Tuttavia sarebbe fuorviante, e forse più tipico di quei “professionisti” stigmatizzati dal Bellini, supporre di avere la soluzione in tasca e di essere già a buon punto nell’unificazione degli interessi di tutti gli sfruttati, anzi tutt’altro!
Vivere i quartieri e le borgate vuol dire confrontarsi con gente, situazioni e socialità differenti da quelle abbastanza autoreferenziali che noi compagni siamo abituati a vivere nei nostri spazi ed essere ugualmente un punto di riferimento o comunque socialmente riconosciuto dalla comunità; vuol dire avere un confronto in cui a volte si parte con la pretesa di volere insegnare qualcosa e si finisce a essere noi stessi quelli ad aver appreso le lezioni più importanti senza approcciarsi con tabelle di marcia come se si fosse in una fabbrica dove bisogna ottenere obiettivi aziendali, vuol dire mettere in pratica tutte quelle formule scritte nei nostri manuali e declinarli alle imprevedibili (e per qualcuno ancora indecifrabili) dinamiche della strada, vuol dire sporcarsi le mani e sapersi rialzare anche quando si hanno delle rovinose cadute. Cadute che capitano a chiunque abbia provato a mettersi realmente in gioco e a rischiare, ma che non devono necessariamente voler dire la fine dei percorsi, perché essenzialmente vuol dire sperimentare e non fermarsi mai alla propria piccola oasi, ma cercare di mettere in confronto le esperienze metropolitane di varia natura e cercare un comune denominatore che sia da stimolo per migliorarci tutti e riuscire a ottenere quello scatto in avanti per cui dalla semplice, ma non scontata né tanto meno sottovalutata socialità, si riesca a passare a un livello successivo di mobilitazione, attraverso l’organizzazione e la partecipazione diretta alle proprie vite.

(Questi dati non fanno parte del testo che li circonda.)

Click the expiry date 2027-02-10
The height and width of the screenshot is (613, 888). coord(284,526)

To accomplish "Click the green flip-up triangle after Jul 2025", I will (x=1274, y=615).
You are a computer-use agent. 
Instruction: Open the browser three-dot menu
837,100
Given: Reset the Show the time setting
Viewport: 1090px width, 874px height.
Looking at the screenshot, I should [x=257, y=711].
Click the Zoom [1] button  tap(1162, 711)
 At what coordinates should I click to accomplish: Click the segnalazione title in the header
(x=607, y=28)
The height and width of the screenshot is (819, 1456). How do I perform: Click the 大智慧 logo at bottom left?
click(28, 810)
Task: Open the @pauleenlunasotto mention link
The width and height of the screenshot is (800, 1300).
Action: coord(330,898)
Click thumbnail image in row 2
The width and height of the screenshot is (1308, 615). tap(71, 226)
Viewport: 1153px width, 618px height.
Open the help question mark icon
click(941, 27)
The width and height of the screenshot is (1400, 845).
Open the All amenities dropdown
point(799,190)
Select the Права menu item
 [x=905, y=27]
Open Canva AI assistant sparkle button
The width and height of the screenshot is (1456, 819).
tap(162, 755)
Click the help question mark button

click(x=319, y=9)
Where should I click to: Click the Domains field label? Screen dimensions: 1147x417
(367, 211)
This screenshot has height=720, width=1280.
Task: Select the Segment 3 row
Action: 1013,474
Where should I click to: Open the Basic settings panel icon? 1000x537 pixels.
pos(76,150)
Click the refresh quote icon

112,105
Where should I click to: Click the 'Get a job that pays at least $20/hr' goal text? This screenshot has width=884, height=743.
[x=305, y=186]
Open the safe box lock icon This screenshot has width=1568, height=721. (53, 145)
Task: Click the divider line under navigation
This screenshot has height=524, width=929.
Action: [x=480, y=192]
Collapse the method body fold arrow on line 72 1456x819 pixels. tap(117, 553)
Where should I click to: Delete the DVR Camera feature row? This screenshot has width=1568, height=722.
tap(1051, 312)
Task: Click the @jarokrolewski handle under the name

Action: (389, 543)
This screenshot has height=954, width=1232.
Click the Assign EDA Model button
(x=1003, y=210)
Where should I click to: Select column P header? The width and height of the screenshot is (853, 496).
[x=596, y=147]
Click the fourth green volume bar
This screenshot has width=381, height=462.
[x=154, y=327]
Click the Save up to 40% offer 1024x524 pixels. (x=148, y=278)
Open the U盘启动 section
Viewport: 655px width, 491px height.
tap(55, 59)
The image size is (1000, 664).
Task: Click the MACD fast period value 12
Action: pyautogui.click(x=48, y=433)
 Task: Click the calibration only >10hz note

Dalla somma di questi postulati, confrontando le differenti esperienze e le differenti resistenze in cui siamo impegnati nella quotidianità e attingendo a piene mani alle nostre radici culturali, a quell’underground che attraverso le sue molteplici forme ed espressione darà vita alle nostre rivendicazioni e sosterrà appunto la nostra resistenza che abbiamo deciso di dare vita a questo festival che, grazie alle sensibilità diverse che si sono coagulate intorno, potrà restituire un affresco della vita della teppa metropolitana del terzo millennio, del rapporto con i quartieri e con chi questi spazi li vive, delle importanti mediazioni della musica e dello sport vissuti dal basso e non come vacche da mungere in nome del business, dell’arte e di tutte le forme di produzione di saperi non convenzionali e di un immaginario coinvolgente in gradi di rivitalizzare un conflitto in crisi (e la cui gestione è demandata a chi non sa davvero cosa farci), che scardineranno quell’opprimente cappa normalizzante che tutti i giorni respiriamo a pieni polmoni per ridare voce ai giovani e a tutte quelle persone di cui nessuno si è preoccupato di garantirgli un futuro, ma che non hanno nessuna intenzione di sperare nella divina provvidenza, ma vogliono scrivere in prima persona il proprio destino.
Teppa – Festival delle resistenze metropolitane
20-21 Aprile 2017 Università La Sapienza, Roma
Saranno organizzati eventi di lancio anche nei mesi precedenti al Festival.